## Start The input

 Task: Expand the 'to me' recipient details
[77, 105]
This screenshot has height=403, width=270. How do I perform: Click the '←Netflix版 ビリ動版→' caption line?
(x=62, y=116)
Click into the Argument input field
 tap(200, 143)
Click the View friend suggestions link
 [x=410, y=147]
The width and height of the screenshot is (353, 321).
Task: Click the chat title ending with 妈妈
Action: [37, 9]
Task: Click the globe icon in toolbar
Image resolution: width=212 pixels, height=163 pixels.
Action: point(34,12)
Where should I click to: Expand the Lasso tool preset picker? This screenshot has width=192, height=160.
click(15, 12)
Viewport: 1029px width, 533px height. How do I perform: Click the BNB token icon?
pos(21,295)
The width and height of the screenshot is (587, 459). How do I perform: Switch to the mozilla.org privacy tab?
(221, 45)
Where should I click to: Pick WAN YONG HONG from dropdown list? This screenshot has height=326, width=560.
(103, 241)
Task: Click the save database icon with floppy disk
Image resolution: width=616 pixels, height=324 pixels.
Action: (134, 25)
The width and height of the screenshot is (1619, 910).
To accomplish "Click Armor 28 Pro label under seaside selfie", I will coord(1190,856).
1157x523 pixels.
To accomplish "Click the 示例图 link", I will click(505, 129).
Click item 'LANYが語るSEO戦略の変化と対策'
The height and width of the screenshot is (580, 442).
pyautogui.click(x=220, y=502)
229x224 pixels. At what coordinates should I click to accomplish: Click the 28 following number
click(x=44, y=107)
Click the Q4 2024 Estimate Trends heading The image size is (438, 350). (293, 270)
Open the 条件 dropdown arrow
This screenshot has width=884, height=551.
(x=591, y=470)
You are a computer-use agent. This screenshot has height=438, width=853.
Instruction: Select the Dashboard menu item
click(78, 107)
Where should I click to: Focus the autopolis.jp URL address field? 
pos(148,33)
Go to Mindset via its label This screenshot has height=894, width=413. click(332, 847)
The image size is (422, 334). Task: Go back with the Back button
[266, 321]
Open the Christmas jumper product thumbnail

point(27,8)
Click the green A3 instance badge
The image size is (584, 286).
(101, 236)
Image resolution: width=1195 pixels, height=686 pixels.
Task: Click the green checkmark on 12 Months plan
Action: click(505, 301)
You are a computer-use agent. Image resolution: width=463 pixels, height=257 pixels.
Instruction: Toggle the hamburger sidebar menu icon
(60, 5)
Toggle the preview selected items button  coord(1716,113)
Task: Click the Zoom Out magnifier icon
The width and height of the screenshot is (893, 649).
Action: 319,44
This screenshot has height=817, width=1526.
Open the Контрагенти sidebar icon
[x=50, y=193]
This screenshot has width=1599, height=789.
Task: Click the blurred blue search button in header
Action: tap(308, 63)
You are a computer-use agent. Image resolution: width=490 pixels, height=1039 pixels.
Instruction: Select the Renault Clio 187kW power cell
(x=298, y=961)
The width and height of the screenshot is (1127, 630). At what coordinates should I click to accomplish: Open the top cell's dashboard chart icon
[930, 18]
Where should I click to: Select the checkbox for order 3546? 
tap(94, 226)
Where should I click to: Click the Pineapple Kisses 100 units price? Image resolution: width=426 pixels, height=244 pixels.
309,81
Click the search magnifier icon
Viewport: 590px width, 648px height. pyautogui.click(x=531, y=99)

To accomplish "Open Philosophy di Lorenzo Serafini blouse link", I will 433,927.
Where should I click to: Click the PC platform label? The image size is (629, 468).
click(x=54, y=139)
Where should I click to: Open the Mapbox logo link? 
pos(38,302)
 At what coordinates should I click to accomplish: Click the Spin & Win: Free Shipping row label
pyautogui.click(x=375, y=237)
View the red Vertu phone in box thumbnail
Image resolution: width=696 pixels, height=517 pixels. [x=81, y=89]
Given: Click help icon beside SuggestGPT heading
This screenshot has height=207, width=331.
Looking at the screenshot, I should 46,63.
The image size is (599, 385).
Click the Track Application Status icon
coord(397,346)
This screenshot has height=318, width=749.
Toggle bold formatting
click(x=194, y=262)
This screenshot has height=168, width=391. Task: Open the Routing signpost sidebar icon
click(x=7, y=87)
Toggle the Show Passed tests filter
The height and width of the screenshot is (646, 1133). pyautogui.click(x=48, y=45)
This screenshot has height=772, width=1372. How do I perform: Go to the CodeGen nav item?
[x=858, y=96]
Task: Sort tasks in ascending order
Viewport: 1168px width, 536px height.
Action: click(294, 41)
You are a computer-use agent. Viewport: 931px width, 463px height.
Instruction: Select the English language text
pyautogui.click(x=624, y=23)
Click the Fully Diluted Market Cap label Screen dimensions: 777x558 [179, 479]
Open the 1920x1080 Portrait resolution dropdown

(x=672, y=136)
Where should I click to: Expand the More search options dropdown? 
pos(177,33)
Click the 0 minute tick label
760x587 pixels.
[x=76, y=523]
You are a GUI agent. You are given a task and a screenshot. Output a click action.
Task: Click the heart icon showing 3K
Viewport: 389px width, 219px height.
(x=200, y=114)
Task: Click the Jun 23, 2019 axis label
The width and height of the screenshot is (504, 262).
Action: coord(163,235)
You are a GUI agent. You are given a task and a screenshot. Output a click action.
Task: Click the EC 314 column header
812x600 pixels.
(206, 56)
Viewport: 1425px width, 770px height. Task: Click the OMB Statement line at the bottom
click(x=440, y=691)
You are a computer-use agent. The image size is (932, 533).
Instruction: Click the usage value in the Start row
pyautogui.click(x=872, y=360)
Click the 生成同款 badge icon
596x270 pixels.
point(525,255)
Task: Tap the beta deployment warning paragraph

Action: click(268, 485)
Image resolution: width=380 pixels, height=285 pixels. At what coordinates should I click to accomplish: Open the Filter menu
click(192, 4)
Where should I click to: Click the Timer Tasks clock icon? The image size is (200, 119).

## End The input

Exercise task » Retype all of the data above exactly as it appears, line for line.

Task output »
 Task: Expand the 'to me' recipient details
[77, 105]
This screenshot has height=403, width=270. How do I perform: Click the '←Netflix版 ビリ動版→' caption line?
(x=62, y=116)
Click into the Argument input field
 tap(200, 143)
Click the View friend suggestions link
 [x=410, y=147]
The width and height of the screenshot is (353, 321).
Task: Click the chat title ending with 妈妈
Action: [37, 9]
Task: Click the globe icon in toolbar
Image resolution: width=212 pixels, height=163 pixels.
Action: point(34,12)
Where should I click to: Expand the Lasso tool preset picker? This screenshot has width=192, height=160.
click(15, 12)
Viewport: 1029px width, 533px height. How do I perform: Click the BNB token icon?
pos(21,295)
The width and height of the screenshot is (587, 459). How do I perform: Switch to the mozilla.org privacy tab?
(221, 45)
Where should I click to: Pick WAN YONG HONG from dropdown list? This screenshot has height=326, width=560.
(103, 241)
Task: Click the save database icon with floppy disk
Image resolution: width=616 pixels, height=324 pixels.
Action: (134, 25)
The width and height of the screenshot is (1619, 910).
To accomplish "Click Armor 28 Pro label under seaside selfie", I will coord(1190,856).
1157x523 pixels.
To accomplish "Click the 示例图 link", I will click(505, 129).
Click item 'LANYが語るSEO戦略の変化と対策'
The height and width of the screenshot is (580, 442).
pyautogui.click(x=220, y=502)
229x224 pixels. At what coordinates should I click to accomplish: Click the 28 following number
click(x=44, y=107)
Click the Q4 2024 Estimate Trends heading The image size is (438, 350). (293, 270)
Open the 条件 dropdown arrow
This screenshot has width=884, height=551.
(x=591, y=470)
You are a computer-use agent. This screenshot has height=438, width=853.
Instruction: Select the Dashboard menu item
click(78, 107)
Where should I click to: Focus the autopolis.jp URL address field? 
pos(148,33)
Go to Mindset via its label This screenshot has height=894, width=413. click(332, 847)
The image size is (422, 334). Task: Go back with the Back button
[266, 321]
Open the Christmas jumper product thumbnail

point(27,8)
Click the green A3 instance badge
The image size is (584, 286).
(101, 236)
Image resolution: width=1195 pixels, height=686 pixels.
Task: Click the green checkmark on 12 Months plan
Action: click(505, 301)
You are a computer-use agent. Image resolution: width=463 pixels, height=257 pixels.
Instruction: Toggle the hamburger sidebar menu icon
(60, 5)
Toggle the preview selected items button  coord(1716,113)
Task: Click the Zoom Out magnifier icon
The width and height of the screenshot is (893, 649).
Action: 319,44
This screenshot has height=817, width=1526.
Open the Контрагенти sidebar icon
[x=50, y=193]
This screenshot has width=1599, height=789.
Task: Click the blurred blue search button in header
Action: tap(308, 63)
You are a computer-use agent. Image resolution: width=490 pixels, height=1039 pixels.
Instruction: Select the Renault Clio 187kW power cell
(x=298, y=961)
The width and height of the screenshot is (1127, 630). At what coordinates should I click to accomplish: Open the top cell's dashboard chart icon
[930, 18]
Where should I click to: Select the checkbox for order 3546? 
tap(94, 226)
Where should I click to: Click the Pineapple Kisses 100 units price? Image resolution: width=426 pixels, height=244 pixels.
309,81
Click the search magnifier icon
Viewport: 590px width, 648px height. pyautogui.click(x=531, y=99)

To accomplish "Open Philosophy di Lorenzo Serafini blouse link", I will 433,927.
Where should I click to: Click the PC platform label? The image size is (629, 468).
click(x=54, y=139)
Where should I click to: Open the Mapbox logo link? 
pos(38,302)
 At what coordinates should I click to accomplish: Click the Spin & Win: Free Shipping row label
pyautogui.click(x=375, y=237)
View the red Vertu phone in box thumbnail
Image resolution: width=696 pixels, height=517 pixels. [x=81, y=89]
Given: Click help icon beside SuggestGPT heading
This screenshot has height=207, width=331.
Looking at the screenshot, I should 46,63.
The image size is (599, 385).
Click the Track Application Status icon
coord(397,346)
This screenshot has height=318, width=749.
Toggle bold formatting
click(x=194, y=262)
This screenshot has height=168, width=391. Task: Open the Routing signpost sidebar icon
click(x=7, y=87)
Toggle the Show Passed tests filter
The height and width of the screenshot is (646, 1133). pyautogui.click(x=48, y=45)
This screenshot has height=772, width=1372. How do I perform: Go to the CodeGen nav item?
[x=858, y=96]
Task: Sort tasks in ascending order
Viewport: 1168px width, 536px height.
Action: click(294, 41)
You are a computer-use agent. Viewport: 931px width, 463px height.
Instruction: Select the English language text
pyautogui.click(x=624, y=23)
Click the Fully Diluted Market Cap label Screen dimensions: 777x558 [179, 479]
Open the 1920x1080 Portrait resolution dropdown

(x=672, y=136)
Where should I click to: Expand the More search options dropdown? 
pos(177,33)
Click the 0 minute tick label
760x587 pixels.
[x=76, y=523]
You are a GUI agent. You are given a task and a screenshot. Output a click action.
Task: Click the heart icon showing 3K
Viewport: 389px width, 219px height.
(x=200, y=114)
Task: Click the Jun 23, 2019 axis label
The width and height of the screenshot is (504, 262).
Action: coord(163,235)
You are a GUI agent. You are given a task and a screenshot. Output a click action.
Task: Click the EC 314 column header
812x600 pixels.
(206, 56)
Viewport: 1425px width, 770px height. Task: Click the OMB Statement line at the bottom
click(x=440, y=691)
You are a computer-use agent. The image size is (932, 533).
Instruction: Click the usage value in the Start row
pyautogui.click(x=872, y=360)
Click the 生成同款 badge icon
596x270 pixels.
point(525,255)
Task: Tap the beta deployment warning paragraph

Action: click(268, 485)
Image resolution: width=380 pixels, height=285 pixels. At what coordinates should I click to accomplish: Open the Filter menu
click(192, 4)
Where should I click to: Click the Timer Tasks clock icon? The image size is (200, 119).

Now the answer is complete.